In the fall, visitors will see a return to many or most in-person services, expanded availability and hours in specialized facilities and study spaces, more ready access to library-use-only collections, and expanded circulation of the physical collection.
Some guidelines are likely to remain to allow for public health recommendations and the processing of materials that have continued to arrive throughout the pandemic, when library buildings were entirely or mostly off-limits.
Throughout the fall, library officials will reassess and expand access and hours as conditions allow. The U-M Library website will have the most up-to-date information about the status of services and buildings.
Because the library will be circulating the physical collection at near pre-pandemic capacity by fall, it will discontinue the HathiTrust Temporary Access Service at the end of the summer term. Even without this emergency access, HathiTrust holds 17.4 million items, all of them fully searchable, and 6.8 million of them open to view, read or download in full.
Faculty who intend to submit requests for fall course materials should do so as soon as possible. While this is always helpful, more lead time is especially important this year. In mid-June, the library will begin migrating the catalog to a new technology platform — the final stage of a multiyear project to modernize the technology used to manage the collection.

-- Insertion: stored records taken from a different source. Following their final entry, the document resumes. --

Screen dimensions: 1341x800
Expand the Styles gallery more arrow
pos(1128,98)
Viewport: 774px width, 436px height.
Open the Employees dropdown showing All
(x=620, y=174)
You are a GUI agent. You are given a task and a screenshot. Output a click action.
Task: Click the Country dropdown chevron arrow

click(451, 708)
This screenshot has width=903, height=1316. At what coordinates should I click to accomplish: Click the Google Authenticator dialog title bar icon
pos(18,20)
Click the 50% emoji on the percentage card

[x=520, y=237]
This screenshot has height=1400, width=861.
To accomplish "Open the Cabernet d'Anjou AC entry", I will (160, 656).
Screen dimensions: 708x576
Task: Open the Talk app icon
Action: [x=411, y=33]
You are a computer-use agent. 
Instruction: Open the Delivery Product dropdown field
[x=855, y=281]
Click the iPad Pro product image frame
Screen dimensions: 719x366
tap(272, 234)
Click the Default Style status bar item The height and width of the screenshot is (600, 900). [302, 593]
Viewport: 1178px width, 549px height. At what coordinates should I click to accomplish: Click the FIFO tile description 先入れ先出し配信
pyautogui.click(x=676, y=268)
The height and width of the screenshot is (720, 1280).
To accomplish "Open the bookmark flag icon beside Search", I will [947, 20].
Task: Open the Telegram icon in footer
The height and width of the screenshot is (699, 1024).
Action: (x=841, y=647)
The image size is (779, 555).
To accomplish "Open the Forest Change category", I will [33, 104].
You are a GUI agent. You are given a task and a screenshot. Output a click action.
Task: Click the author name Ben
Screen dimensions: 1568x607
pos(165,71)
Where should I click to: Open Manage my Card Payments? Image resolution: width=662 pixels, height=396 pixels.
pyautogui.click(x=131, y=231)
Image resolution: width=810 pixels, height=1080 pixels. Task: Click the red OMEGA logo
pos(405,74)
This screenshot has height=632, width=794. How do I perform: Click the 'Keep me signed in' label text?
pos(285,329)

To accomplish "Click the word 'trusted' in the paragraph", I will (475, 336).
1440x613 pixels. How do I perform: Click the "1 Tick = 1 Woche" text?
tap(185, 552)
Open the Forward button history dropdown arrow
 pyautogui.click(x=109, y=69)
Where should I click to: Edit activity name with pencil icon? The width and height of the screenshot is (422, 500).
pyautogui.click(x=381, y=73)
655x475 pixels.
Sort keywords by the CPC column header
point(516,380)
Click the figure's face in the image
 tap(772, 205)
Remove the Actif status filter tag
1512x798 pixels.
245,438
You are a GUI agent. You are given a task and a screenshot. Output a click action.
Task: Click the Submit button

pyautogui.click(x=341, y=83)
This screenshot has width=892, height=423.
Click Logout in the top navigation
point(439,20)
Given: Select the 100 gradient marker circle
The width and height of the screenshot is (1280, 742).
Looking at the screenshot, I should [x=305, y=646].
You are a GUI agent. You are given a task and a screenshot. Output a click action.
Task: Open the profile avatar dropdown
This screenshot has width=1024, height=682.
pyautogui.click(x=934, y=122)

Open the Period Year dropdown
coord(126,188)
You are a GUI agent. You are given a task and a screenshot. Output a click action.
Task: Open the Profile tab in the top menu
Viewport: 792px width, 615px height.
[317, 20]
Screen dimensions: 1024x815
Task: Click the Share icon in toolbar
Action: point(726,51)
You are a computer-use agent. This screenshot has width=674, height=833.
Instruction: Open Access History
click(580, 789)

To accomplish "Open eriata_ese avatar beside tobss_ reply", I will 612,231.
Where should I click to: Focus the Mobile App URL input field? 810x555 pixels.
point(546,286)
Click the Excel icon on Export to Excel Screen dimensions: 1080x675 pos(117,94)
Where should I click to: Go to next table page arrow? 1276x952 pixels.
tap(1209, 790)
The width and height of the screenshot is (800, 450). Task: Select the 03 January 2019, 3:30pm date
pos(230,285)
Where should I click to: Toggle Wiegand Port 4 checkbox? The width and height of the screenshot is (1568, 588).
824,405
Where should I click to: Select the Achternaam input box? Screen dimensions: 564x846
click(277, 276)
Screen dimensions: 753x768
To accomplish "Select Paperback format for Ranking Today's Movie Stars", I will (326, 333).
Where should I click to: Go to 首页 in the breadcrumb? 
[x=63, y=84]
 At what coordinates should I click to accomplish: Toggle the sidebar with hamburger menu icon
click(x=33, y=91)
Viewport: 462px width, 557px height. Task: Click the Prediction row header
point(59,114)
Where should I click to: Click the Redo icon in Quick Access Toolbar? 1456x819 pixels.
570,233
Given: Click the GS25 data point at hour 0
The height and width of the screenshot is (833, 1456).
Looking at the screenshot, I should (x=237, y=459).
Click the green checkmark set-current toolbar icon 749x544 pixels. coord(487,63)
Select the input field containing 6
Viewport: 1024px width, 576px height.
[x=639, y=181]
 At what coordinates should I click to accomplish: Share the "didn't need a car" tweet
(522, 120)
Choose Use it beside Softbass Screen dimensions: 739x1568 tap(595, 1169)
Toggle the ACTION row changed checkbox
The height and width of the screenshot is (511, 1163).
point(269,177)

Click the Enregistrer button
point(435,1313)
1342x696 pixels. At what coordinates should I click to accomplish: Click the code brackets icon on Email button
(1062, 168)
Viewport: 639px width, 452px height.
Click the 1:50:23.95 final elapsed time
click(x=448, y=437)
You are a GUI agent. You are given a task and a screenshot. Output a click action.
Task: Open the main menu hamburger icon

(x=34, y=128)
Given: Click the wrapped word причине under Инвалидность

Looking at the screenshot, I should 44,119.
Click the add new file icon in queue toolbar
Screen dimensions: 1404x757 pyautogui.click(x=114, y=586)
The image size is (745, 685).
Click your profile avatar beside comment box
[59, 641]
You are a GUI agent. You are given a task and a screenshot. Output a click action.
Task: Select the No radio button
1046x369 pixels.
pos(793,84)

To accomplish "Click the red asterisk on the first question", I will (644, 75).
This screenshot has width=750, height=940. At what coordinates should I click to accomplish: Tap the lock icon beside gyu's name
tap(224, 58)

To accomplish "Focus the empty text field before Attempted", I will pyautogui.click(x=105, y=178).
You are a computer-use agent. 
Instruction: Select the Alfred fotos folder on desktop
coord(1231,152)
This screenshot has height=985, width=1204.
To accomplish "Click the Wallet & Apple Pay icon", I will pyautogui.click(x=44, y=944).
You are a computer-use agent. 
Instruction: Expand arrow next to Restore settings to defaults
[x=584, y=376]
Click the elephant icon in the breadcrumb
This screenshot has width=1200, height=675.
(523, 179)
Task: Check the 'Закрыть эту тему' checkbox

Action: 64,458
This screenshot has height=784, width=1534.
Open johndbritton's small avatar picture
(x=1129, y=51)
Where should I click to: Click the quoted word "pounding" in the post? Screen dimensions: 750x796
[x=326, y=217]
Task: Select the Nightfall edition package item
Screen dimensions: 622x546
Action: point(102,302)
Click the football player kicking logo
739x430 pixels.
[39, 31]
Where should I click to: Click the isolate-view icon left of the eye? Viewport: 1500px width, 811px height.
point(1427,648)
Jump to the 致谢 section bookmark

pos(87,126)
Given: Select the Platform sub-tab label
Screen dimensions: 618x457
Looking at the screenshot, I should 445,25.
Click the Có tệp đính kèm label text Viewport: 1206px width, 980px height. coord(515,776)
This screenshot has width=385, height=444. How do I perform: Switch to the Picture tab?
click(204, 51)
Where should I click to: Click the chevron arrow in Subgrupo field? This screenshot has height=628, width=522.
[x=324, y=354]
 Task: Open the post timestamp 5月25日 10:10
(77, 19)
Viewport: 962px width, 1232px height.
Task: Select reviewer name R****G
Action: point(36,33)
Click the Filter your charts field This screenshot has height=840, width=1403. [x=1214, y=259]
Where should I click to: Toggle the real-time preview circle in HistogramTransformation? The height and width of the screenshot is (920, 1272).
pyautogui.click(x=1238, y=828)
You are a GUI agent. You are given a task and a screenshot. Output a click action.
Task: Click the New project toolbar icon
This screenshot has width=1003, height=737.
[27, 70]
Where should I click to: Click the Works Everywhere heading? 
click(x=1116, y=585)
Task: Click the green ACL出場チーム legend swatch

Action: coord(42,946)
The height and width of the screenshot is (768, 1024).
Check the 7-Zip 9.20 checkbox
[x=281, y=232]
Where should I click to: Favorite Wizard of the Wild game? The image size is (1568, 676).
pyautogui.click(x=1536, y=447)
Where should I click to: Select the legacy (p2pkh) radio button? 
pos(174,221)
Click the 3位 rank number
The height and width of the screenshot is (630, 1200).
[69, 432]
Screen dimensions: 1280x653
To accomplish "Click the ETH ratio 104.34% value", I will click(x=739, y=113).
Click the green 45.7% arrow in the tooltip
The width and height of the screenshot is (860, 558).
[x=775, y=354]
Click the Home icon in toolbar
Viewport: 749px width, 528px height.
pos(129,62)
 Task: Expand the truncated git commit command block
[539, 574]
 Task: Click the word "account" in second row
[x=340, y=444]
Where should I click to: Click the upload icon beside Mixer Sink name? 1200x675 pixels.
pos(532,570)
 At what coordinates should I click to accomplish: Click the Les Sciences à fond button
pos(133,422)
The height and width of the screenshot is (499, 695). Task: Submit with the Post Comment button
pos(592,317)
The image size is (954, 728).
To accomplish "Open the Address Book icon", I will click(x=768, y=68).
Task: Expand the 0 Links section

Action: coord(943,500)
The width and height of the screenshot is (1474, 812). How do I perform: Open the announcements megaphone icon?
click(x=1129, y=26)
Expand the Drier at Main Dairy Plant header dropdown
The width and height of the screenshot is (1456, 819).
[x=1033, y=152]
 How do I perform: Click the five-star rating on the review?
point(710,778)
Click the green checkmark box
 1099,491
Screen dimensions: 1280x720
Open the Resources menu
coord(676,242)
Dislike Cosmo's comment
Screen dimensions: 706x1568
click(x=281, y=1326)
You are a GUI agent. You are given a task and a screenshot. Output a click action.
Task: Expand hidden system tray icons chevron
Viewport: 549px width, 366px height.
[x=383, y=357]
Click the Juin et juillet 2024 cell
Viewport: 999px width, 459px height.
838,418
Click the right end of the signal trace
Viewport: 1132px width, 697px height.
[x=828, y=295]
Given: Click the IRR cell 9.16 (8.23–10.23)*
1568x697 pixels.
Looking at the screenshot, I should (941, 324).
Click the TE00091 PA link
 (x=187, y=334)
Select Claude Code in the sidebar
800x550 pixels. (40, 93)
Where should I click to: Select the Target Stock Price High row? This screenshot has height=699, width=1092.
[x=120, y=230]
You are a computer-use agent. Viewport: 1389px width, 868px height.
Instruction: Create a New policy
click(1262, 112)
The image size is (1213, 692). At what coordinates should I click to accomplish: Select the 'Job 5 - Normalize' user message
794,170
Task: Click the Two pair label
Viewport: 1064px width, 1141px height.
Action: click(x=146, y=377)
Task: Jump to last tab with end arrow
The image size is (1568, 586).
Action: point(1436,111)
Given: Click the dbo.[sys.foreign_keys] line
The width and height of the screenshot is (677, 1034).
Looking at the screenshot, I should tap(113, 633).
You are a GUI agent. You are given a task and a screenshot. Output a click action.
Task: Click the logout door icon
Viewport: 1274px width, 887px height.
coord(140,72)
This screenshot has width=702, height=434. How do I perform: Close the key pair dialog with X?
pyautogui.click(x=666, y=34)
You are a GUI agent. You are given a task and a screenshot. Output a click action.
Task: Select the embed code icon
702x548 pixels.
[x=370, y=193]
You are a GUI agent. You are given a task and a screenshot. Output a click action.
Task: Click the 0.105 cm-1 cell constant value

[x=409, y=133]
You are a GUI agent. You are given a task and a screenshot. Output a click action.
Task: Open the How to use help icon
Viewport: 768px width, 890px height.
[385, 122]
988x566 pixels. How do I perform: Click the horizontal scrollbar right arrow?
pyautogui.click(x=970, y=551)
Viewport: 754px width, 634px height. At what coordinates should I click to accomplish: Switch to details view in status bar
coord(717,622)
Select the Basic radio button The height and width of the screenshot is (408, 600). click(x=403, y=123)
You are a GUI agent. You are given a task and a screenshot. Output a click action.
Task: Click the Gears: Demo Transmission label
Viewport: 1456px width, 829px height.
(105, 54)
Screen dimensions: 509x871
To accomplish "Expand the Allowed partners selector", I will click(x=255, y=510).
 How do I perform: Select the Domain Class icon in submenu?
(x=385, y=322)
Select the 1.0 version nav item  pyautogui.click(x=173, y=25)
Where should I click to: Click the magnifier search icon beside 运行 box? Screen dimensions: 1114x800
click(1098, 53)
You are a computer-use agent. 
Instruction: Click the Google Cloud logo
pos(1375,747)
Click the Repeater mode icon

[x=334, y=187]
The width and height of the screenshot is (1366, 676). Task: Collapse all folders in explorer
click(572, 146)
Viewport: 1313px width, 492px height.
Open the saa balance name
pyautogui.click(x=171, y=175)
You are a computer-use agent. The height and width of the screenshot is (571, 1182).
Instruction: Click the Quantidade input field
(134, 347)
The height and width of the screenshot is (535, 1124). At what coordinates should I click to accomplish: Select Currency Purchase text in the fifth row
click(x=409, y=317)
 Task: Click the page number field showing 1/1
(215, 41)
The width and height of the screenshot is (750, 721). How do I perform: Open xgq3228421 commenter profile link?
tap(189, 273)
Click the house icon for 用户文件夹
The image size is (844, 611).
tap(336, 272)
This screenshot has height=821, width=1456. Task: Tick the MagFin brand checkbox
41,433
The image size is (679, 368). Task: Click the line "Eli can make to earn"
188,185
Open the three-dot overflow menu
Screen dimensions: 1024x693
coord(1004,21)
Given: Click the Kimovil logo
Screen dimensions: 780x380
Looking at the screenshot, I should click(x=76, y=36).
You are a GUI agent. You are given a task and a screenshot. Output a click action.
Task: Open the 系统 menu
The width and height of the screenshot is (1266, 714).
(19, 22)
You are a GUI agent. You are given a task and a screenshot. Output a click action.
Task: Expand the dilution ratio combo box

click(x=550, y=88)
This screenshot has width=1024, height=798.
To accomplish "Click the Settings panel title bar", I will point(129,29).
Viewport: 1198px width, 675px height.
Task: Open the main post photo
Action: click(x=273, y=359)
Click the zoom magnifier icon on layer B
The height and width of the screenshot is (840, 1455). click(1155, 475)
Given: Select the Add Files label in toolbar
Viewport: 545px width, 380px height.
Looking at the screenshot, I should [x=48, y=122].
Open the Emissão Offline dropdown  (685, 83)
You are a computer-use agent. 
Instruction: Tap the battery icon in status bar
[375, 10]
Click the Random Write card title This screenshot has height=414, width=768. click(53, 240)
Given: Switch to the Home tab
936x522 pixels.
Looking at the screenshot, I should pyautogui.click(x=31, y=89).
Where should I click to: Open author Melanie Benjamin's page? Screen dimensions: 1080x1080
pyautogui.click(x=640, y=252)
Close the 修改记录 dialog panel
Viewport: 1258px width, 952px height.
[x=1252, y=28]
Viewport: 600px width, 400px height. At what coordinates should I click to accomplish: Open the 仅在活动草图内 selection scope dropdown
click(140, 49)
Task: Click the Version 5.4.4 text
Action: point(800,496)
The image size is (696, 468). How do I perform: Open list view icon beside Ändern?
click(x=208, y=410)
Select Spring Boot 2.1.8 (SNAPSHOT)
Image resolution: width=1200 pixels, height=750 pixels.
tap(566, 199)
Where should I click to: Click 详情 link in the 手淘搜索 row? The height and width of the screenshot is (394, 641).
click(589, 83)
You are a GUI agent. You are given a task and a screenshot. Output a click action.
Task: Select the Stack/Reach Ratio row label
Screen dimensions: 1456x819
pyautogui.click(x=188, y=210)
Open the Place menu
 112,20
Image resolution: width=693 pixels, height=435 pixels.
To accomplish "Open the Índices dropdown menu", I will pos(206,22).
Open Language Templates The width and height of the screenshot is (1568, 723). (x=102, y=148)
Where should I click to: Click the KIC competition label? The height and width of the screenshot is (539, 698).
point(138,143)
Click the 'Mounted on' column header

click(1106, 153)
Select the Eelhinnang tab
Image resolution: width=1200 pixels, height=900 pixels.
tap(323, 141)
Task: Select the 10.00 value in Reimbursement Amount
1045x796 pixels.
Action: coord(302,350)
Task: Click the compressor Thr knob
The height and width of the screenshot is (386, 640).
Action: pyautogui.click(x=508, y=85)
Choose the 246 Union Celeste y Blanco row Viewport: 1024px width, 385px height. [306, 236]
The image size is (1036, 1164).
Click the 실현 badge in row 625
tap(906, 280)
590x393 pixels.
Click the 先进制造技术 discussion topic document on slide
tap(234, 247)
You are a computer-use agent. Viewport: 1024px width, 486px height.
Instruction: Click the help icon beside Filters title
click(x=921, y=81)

During the migration, which will take up to six weeks, library officials will not be able to initiate the acquisition of materials not currently in the collection.
If a fall course will employ materials that a faculty member wants the library to purchase or license, a request must be submitted by May 24 so library staff can help ensure students have the materials they need.
The library will hold all requests for new materials received during the migration and process them after the transition is complete, prioritizing fall course needs.
Last year, library staff created a new service to help faculty find and acquire appropriate course materials, including open access and digital content. That service will continue for the foreseeable future.
Faculty members are encouraged to visit the Course Materials Support web pages and submit requests as soon as possible.